La conferma della battaglia culturale e di valori è rappresentata dalla guerra in Ucraina, dove il vero scontro nel dramma tragico del conflitto e dei morti civili è anche la definizione degli equilibri globali tra il modello occidentale e quello alternativo proposto dai Paesi ex emergenti: Cina, India, Russia, Iran, Brasile, Kazakistan. Questi ultimi rappresentano oltre il 45 per cento della popolazione mondiale e sono ricchi di quelle materie prime che servono alle industrie high-tech emergenti e ai Paesi manifatturieri come il nostro. Lo scontro è non solo politico ma anche finanziario e funzionale a togliere al dollaro il ruolo di moneta globale. Infatti gli scambi tra queste economie sono regolati dalle loro monete in attesa di averne una alternativa al dollaro. La rilevanza di questo scontro è data dall’incredibile aiuto all’Ucraina fornito dagli Usa, un ammontare di mezzi bellici e finanziari pari a quelli dati per l’Afghanistan, Israele e l’Egitto messi insieme superando in pochi mesi tre dei maggiori destinatari di risorse di aiuti militari nella storia degli Usa. Una velocità e un ammontare senza pari nel nuovo secolo. Lo scontro appare sempre più diretto tra gli Usa e la Russia, anche l’Europa su spinta degli Stati Uniti si è, giustamente, mossa in aiuto della disastrata Ucraina di fronte a maggiori tensioni e problemi determinati dalle sanzioni alla Russia, che sono diventate un boomerang che ha colpito le democrazie, almeno sulla carta ma non sempre nei fatti, europee.

La guerra così aspra mette le coscienze a dura prova di fronte agli eccidi che vengono raccontati e rende difficile una chiara unanimità di decisioni.
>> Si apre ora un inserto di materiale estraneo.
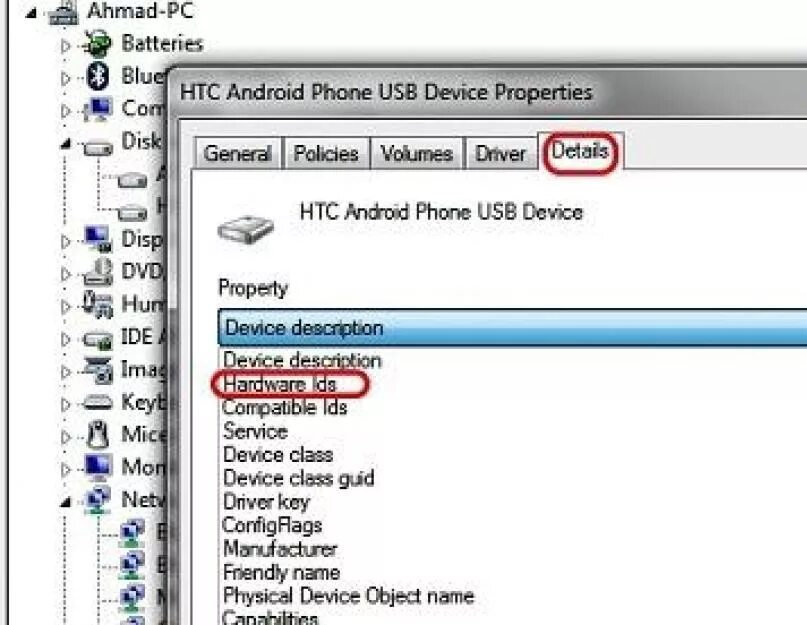Select the Mice category mouse icon
Viewport: 807px width, 625px height.
(x=97, y=435)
Lo scontro finanziario indebolisce l’Europa, ma per contro consolida gli Usa e la sua economia, favorisce la durabilità del dollaro messo a rischio dal suo immenso volume e lo rafforza rispetto all’euro, che viene indebolito ogni giorno. Tutto diventa un Risiko finanziario in cui le carte vengono date da altri. La politica finanziaria degli Usa basata sulla stampa infinita di carta rischia di essere messa alle strette dai fatti e dalla sua difficile sostenibilità, ma ora non hanno alternative. Siamo di fronte al collasso della politica a favore della forza che finisce sempre in dramma, la mancanza di uomini politici veri e consapevoli dei drammi della guerra, della storia e delle sue vicissitudini ha impedito la soluzione negoziata di antichi conflitti che da troppo tempo giacevano sotto le ceneri, irrisolti. Anche questa mancanza di cultura diventa una condizione per esercitare forme di tirannia politica. Ma, quel che è peggio, anche di tirannia finanziaria.